Features

Overview of all SmartCMDB functions

Flexible Data Model

The CMDB can be adapted flexibly and standardized to your individual needs. See at a glance what is important to you.

Flexible Data Model

The data organization of the Smart CMDB has a uniquely flexible structure. All objects in the database display CIs (configuration elements). This highly flexible data model enables all CIs (e.g. hardware, users, tickets, etc.) with their attributes and relations to be related to each other in any way. The Smart CMDB is able to adapt individually to your structures by freely defining the CI types and their attributes. Since the CMDB database is available in normalized form, it is particularly easy to build individual CMDB structures.

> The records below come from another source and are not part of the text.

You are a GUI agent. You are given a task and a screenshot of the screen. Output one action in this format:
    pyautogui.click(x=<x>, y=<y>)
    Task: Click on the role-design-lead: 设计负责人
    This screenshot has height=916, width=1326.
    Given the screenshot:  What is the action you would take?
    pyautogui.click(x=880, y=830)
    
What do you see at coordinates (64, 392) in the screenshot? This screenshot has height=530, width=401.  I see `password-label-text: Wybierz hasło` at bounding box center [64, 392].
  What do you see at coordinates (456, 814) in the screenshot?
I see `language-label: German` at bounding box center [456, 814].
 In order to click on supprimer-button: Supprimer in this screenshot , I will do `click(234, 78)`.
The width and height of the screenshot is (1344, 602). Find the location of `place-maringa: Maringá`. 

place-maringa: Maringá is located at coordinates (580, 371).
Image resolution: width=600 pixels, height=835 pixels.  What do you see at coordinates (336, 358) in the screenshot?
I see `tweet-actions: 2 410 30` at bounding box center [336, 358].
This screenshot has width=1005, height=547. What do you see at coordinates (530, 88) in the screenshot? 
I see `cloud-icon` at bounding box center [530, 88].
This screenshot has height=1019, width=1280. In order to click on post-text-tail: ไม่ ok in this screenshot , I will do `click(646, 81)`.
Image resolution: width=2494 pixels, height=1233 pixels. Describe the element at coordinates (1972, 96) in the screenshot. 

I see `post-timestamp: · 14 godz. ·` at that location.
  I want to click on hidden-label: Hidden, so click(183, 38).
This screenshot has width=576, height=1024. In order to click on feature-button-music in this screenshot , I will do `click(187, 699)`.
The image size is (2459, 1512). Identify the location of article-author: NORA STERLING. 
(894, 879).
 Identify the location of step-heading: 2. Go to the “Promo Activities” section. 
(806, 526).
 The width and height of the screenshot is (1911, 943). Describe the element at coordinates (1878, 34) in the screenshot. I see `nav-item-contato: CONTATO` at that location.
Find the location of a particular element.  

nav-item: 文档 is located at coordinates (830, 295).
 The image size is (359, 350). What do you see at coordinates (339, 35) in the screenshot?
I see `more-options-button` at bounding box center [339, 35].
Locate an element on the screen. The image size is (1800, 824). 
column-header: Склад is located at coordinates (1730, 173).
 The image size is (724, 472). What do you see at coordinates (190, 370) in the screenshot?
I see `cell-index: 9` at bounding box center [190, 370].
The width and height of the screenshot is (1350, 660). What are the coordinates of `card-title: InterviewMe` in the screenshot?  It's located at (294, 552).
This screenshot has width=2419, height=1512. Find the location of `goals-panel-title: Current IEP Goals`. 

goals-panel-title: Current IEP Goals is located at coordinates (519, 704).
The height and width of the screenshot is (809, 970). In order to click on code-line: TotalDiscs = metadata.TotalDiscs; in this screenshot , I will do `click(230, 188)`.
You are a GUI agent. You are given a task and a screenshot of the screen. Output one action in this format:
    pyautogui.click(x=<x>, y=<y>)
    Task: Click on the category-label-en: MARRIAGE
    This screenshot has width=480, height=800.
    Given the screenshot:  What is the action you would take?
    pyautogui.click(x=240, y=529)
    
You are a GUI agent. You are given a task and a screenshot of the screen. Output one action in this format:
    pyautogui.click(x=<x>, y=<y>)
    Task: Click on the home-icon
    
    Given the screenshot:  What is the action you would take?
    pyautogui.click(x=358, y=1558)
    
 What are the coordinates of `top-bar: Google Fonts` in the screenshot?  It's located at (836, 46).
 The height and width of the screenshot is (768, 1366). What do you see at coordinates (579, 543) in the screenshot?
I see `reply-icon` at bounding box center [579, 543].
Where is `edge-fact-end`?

Furthermore, the Smart CMDB contains predefined structure trees for standard contexts (e.g. hardware, software, etc.). These can be used “ready-to-use”, modified or even discarded. Intelligent inheritance concepts, an extensive authorization system and consistent lifecycle models simplify the structure and operation of the smart CMDB considerably.

Auto-Discovery

Auto-Discovery fills your CMDB fully automatically. The integrated monitoring continuously records status information and changes. All objects, their properties and status are thus always up-to-date and centrally available.

Cloud Asset Discovery

With Cloud Asset Discovery, data from the various components of your cloud provider (Azure, Google, AWS, etc.) can be easily read out. The data is stored as CIs in the SmartCMDB according to a defined mapping structure.

Manual Import

REALTECH SmartCMDB has standard import functions for various data formats (e.g. XML, Excel, CMDBf) in combination with efficient mapping functionality.

Mapping

The REALTECH SmartCMDB has a mapping functionality for the unambiguous assignment of data and status information from external data sources to the CIs and attributes in the CMDB.

Normalization

The CMDB normalizes or standardizes all infrastructure data that is scanned and captured by Auto-Discovery. Thus, data and information of a heterogeneous IT infrastructure data can be compared and evaluated immediately.